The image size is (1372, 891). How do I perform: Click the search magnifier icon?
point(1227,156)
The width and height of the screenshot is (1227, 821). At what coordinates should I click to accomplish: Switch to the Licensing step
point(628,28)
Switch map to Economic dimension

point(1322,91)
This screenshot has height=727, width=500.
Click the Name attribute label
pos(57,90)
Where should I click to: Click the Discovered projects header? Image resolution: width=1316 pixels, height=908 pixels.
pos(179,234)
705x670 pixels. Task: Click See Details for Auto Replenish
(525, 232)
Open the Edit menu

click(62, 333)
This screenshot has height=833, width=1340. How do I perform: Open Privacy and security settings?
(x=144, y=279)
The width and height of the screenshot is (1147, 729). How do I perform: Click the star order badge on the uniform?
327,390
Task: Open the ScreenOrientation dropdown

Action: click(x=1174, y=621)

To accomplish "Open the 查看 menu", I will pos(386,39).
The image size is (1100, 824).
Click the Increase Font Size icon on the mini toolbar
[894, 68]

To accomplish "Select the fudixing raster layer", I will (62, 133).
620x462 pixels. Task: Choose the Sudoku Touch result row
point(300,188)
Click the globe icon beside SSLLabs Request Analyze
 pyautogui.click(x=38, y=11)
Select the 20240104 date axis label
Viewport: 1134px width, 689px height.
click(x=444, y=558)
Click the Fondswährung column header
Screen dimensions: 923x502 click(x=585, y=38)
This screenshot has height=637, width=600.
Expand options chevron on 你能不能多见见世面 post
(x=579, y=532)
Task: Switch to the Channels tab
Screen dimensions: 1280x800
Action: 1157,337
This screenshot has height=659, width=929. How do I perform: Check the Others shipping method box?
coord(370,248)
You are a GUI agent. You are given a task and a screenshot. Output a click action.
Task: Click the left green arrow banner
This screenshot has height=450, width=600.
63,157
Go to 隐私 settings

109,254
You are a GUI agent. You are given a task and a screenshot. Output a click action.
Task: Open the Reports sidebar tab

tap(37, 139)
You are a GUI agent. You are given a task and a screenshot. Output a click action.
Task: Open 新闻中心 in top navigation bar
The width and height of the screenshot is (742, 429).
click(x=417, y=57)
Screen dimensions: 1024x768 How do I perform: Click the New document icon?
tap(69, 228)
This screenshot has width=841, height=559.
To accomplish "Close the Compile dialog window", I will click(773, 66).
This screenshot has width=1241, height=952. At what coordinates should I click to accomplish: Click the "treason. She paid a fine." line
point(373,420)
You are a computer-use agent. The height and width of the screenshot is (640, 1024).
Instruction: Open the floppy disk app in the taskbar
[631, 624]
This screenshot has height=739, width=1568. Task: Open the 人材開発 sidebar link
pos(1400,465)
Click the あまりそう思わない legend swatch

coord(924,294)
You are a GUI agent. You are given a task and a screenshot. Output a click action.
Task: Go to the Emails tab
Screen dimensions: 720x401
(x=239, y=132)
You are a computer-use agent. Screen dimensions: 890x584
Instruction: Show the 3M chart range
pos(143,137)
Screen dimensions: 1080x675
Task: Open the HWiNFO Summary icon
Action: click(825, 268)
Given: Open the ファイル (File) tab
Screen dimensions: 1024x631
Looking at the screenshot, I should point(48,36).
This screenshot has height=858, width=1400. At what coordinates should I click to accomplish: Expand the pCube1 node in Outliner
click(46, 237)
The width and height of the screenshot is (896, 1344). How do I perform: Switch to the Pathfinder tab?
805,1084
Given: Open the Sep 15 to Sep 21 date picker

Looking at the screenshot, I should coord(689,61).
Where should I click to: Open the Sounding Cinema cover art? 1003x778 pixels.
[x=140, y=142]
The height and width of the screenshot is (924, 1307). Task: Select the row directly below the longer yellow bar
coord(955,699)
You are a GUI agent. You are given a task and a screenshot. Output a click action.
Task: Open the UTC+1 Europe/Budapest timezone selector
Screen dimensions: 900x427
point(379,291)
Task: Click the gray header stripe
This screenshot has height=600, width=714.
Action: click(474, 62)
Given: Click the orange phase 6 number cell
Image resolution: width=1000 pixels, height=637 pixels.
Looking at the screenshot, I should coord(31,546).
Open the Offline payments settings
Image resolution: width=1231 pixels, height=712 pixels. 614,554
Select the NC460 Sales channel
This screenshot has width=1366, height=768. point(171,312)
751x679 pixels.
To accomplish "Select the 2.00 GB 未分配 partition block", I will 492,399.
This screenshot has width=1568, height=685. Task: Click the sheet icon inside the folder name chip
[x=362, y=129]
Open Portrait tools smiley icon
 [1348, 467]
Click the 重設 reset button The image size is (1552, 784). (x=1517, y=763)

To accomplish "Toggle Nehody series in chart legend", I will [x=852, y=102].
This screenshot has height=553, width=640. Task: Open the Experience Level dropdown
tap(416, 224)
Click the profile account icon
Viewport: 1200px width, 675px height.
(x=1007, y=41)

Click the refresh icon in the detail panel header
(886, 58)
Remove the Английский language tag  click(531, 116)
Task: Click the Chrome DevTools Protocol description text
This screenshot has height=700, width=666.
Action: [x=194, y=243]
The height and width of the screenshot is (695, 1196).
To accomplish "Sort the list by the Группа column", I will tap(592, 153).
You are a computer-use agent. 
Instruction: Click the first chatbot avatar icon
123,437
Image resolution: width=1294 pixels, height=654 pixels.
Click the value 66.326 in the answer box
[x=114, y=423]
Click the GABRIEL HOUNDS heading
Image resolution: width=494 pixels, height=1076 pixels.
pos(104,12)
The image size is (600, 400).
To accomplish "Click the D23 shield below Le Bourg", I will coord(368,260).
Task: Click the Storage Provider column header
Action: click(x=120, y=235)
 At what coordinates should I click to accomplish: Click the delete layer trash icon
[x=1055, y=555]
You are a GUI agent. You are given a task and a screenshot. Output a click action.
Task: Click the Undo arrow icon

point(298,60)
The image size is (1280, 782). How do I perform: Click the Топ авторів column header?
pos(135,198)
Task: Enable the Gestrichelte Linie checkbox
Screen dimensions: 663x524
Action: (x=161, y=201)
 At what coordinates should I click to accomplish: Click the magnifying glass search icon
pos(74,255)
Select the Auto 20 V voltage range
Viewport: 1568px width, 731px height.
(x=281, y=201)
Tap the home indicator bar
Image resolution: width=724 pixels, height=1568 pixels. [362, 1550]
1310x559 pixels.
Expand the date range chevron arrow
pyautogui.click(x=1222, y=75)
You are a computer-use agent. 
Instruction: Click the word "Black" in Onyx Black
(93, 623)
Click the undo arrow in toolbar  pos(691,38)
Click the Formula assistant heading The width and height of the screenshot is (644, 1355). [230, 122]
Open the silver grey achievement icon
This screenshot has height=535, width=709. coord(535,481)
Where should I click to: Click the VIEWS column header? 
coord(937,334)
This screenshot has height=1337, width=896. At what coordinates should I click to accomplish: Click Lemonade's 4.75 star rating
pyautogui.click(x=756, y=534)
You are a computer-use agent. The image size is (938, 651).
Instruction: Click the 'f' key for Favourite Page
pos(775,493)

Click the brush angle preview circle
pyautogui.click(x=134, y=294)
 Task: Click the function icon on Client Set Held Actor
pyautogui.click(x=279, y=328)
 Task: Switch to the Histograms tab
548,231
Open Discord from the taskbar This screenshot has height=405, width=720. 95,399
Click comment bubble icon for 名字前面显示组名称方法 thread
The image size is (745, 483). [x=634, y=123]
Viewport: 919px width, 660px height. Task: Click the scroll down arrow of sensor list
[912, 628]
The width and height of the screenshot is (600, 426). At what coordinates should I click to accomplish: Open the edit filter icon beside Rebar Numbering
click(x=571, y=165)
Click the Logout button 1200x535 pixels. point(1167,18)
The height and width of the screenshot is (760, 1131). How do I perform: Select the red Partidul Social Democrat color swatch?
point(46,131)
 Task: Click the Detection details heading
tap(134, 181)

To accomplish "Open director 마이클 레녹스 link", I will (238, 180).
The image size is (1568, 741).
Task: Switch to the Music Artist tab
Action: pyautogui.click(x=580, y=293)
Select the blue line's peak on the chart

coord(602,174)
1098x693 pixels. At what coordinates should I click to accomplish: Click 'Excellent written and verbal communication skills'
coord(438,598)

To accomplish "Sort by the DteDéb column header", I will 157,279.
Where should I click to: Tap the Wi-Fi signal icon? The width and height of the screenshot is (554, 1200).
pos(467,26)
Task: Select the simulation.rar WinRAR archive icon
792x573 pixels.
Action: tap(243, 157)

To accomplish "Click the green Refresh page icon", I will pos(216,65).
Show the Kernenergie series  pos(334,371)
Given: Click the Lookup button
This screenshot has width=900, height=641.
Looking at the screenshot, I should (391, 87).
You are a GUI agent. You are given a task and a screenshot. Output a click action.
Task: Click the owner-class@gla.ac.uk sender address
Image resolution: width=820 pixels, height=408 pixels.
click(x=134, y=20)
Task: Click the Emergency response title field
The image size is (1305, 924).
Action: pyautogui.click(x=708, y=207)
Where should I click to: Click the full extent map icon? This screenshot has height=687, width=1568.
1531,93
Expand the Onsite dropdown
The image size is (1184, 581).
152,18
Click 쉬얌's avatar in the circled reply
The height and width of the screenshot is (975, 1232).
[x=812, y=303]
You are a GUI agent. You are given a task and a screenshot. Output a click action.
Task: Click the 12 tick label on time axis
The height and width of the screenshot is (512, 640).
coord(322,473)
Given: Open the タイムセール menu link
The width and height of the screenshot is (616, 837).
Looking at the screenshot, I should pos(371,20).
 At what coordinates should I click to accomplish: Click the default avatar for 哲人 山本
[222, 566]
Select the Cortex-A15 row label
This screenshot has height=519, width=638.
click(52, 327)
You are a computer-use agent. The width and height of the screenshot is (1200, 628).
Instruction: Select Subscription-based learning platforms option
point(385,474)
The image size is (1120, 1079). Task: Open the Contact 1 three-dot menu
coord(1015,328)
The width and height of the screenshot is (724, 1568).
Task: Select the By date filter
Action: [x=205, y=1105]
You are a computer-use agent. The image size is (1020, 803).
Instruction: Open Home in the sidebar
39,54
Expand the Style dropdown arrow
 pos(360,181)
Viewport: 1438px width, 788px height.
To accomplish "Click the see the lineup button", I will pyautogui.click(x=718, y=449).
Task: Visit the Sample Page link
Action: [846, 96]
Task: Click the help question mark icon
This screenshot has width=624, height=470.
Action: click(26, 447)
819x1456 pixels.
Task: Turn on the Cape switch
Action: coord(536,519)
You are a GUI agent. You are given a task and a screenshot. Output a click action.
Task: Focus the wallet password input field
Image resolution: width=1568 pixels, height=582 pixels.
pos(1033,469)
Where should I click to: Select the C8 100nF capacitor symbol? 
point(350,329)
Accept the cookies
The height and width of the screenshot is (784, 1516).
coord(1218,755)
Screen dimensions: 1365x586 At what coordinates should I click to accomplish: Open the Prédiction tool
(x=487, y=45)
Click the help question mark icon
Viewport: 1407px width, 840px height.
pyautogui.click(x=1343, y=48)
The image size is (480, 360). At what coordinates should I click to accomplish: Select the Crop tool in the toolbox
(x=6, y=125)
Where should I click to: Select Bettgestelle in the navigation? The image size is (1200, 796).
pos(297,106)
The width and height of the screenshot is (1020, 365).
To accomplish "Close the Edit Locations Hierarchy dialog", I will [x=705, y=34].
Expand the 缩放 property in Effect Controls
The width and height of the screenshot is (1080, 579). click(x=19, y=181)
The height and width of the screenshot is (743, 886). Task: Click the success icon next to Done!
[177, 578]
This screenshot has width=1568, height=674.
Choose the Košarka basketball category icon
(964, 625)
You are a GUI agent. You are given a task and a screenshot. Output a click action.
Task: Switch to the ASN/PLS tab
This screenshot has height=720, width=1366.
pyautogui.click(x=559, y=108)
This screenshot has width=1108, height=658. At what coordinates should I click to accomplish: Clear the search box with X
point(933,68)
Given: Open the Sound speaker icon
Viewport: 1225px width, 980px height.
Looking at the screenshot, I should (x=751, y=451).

──────────

Problem to solve: Among the lines of the listing above, tally the ones holding the string "dialog" and give that count alone.

Answer area: 2